I was going to write about a really great documentary I saw but, with the untimely passing of Cort McMeel, I decided to write this instead.
One of my earliest exposures to Cort and the Murdaland gang was this Sarah Weinman blog post from 2006 in which bold statements were made and the gauntlet was thrown. You can tell by the comments section that an impact was made.
And Murdaland did make an impact. Anthony Neil Smith declared that Murdaland was “the rightful heir to PLOTS WITH GUNS.”
Murdaland blazed hard and bright, left a trail, and burned out, leaving an image in the retinas of the crime fiction landscape still felt today. Little did we know that the rise, fall, and influence of Murdaland would foreshadow its founder.
I didn’t have the pleasure of meeting Cort in person but I exchanged emails with him and spoke to him a couple of times. I regret that I won’t have that opportunity to meet him.
The Cort that I will remember was a fierce book enthusiast. The kind of person that gives you a reading list just by virtue of having a conversation with him. The kind of person who advocated for great books that deserved more recognition. The kind of person I strive to be.
Murdaland mission statement:
Murdaland: Crime Fiction for the New Century will feature the best and most derelict, deranged, bareknuckled honest voices to bring about a renaissance of crime fiction. Currently, the predominant “mystery” magazines are two lame, staid, old fogey establishment publications: Alfred Hitchcock Mystery Magazine and Ellery Queen Mystery Magazine. Both are put out by the same publisher and stuck in a timewarp of 1950’s schlock. They even have mystery crossword puzzles catering to nuns living sober lives in the cornbelt.
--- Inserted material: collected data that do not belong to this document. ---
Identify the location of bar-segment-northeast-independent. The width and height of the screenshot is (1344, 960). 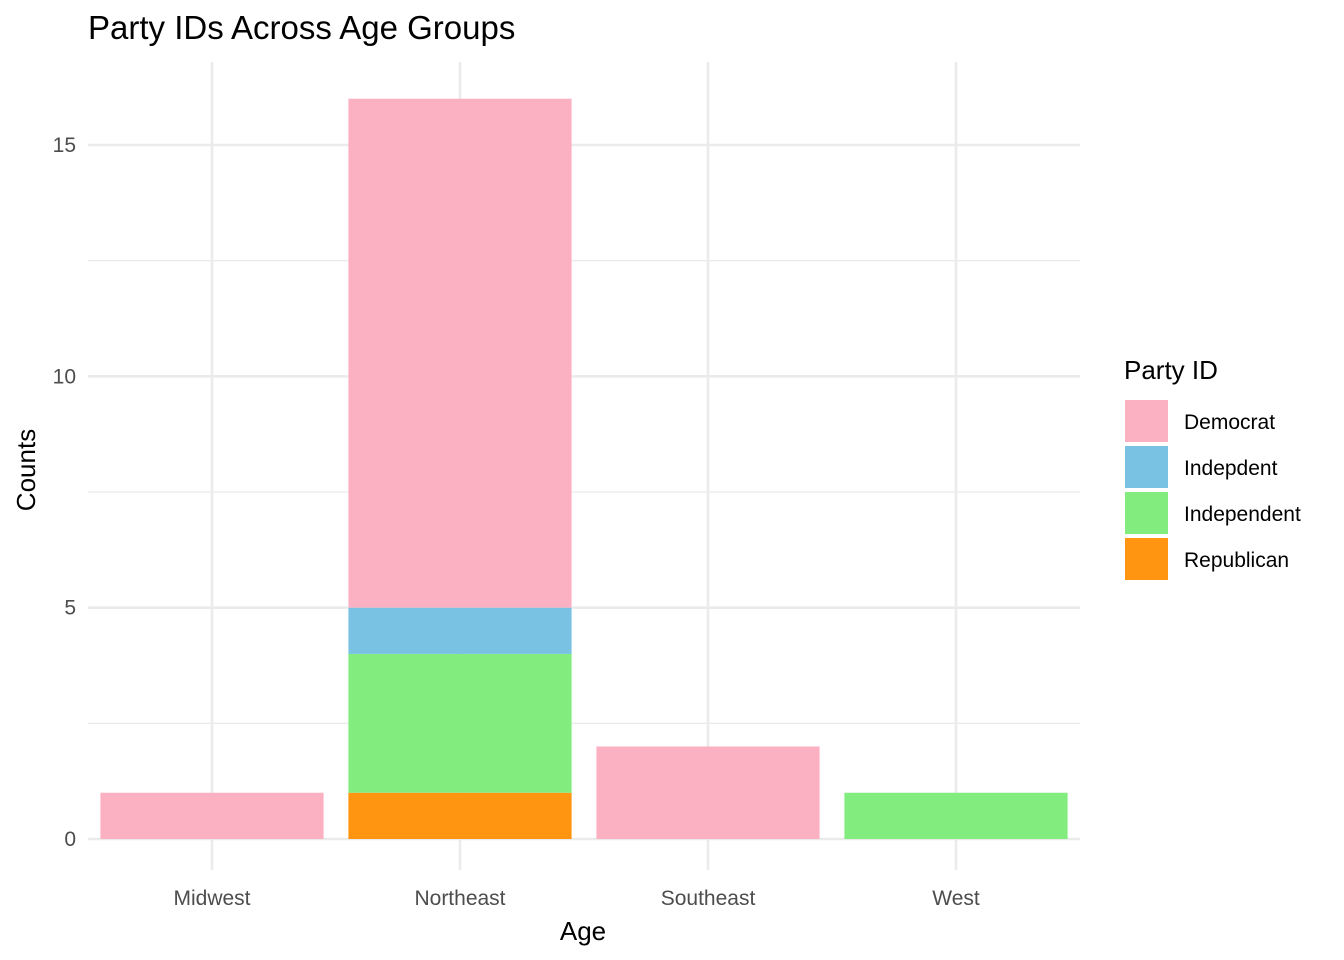
(460, 723).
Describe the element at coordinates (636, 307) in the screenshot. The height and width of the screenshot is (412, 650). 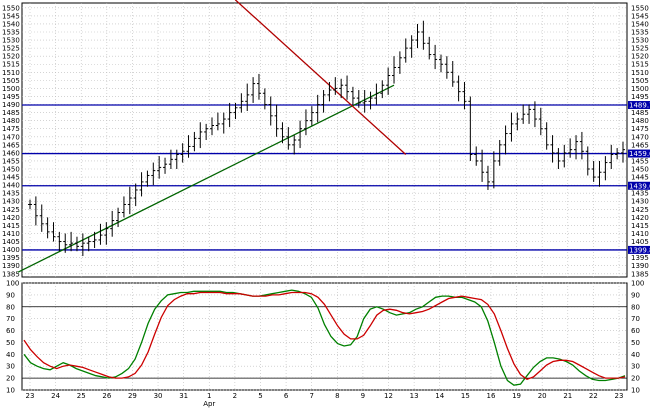
I see `stoch-y-tick-right: 80` at that location.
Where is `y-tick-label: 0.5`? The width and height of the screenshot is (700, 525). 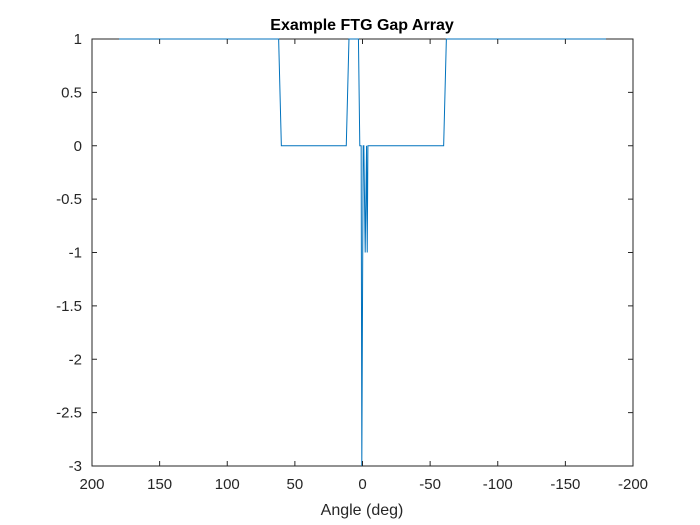 y-tick-label: 0.5 is located at coordinates (72, 92).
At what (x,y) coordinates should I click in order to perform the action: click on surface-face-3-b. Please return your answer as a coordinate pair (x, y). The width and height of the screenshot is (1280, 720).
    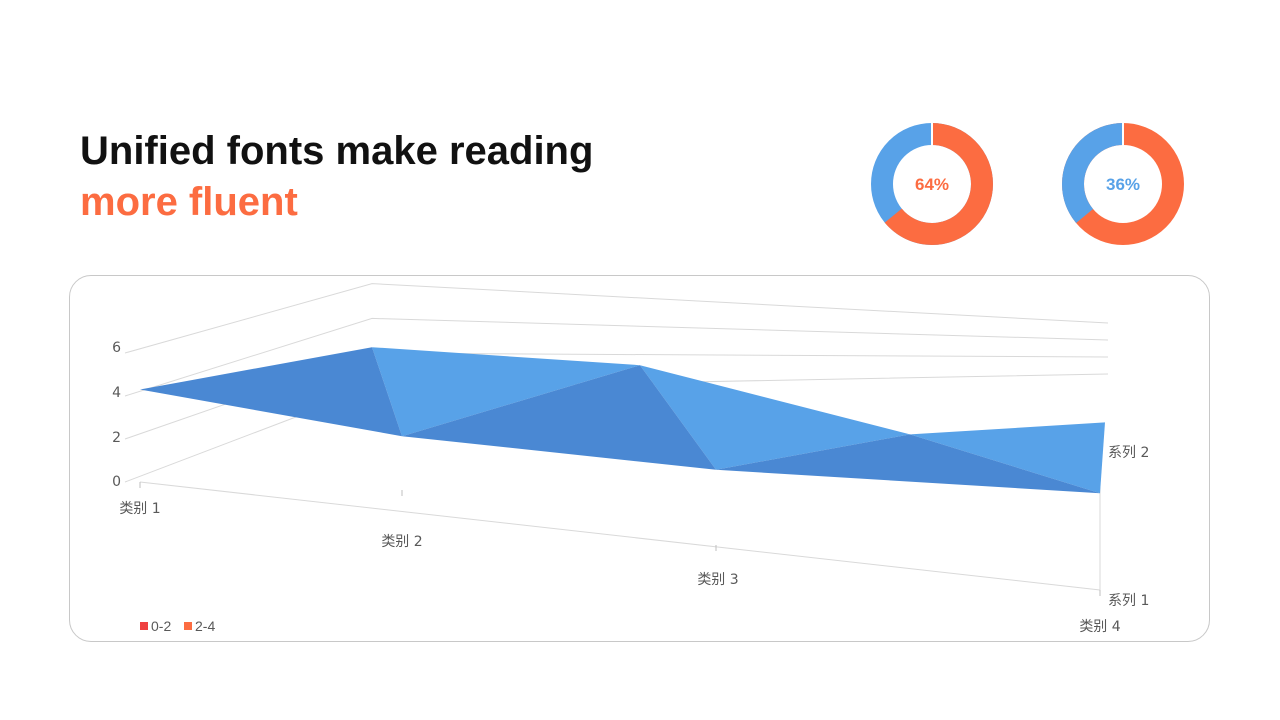
    Looking at the image, I should click on (908, 464).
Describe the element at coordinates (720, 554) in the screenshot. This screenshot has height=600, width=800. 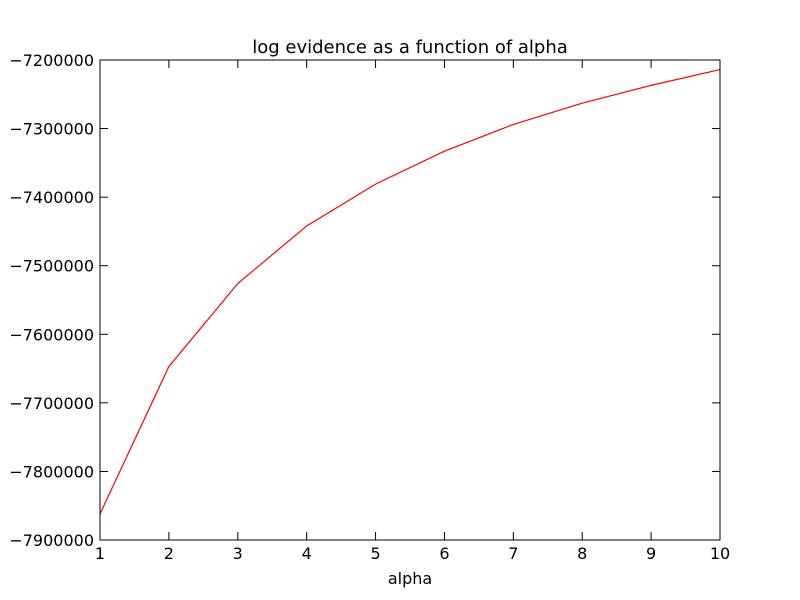
I see `x-tick-label: 10` at that location.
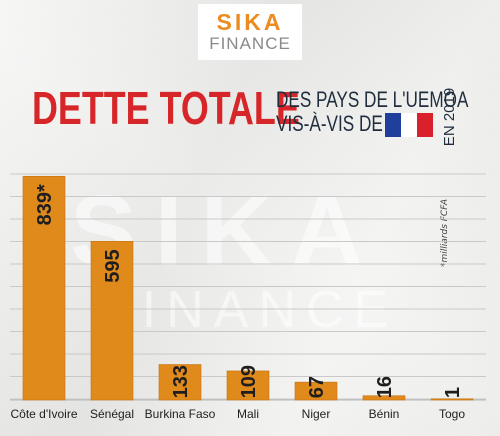  I want to click on value-label-5: 16, so click(385, 387).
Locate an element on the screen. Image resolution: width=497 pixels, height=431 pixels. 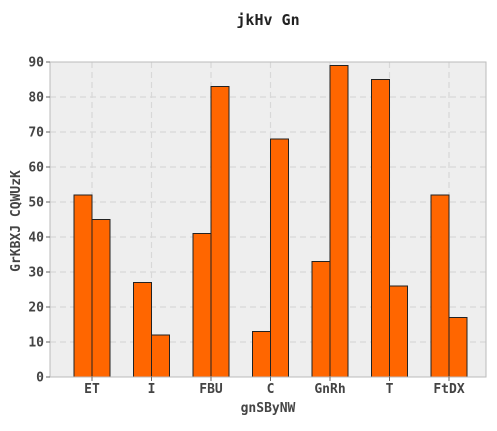
y-tick-label: 30 is located at coordinates (36, 274).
Murdaland will not be kin to this kind of writing or experience. More risk taking in nature, possessing the kind of vision and rebellious attitude as such rogue presses as Olympia (Naked Lunch, Burroughs), our mission will be to free American crime fiction from the cage of civility where it now rots. Murdaland is a beast of three parts: part literature, part rabid dog, part sad whiskey shot spilled on the barroom floor. The final result will be in the tradition of crime writer David Goodis (Shoot the Piano Player), as he was once described by Kerouac: “the poet of the losers.”
We are calling for stories that will help redefine the Noir/Hardboiled genre and take it to new literary heights. Stories don’t have to be about boxers, PIs, pimps, hookers, bank robbers and drug dealers, as much as they should be about exploring characters in a violent modern world existing on the margins of society. Above all, it’s about the writing. The prose must be high and tight.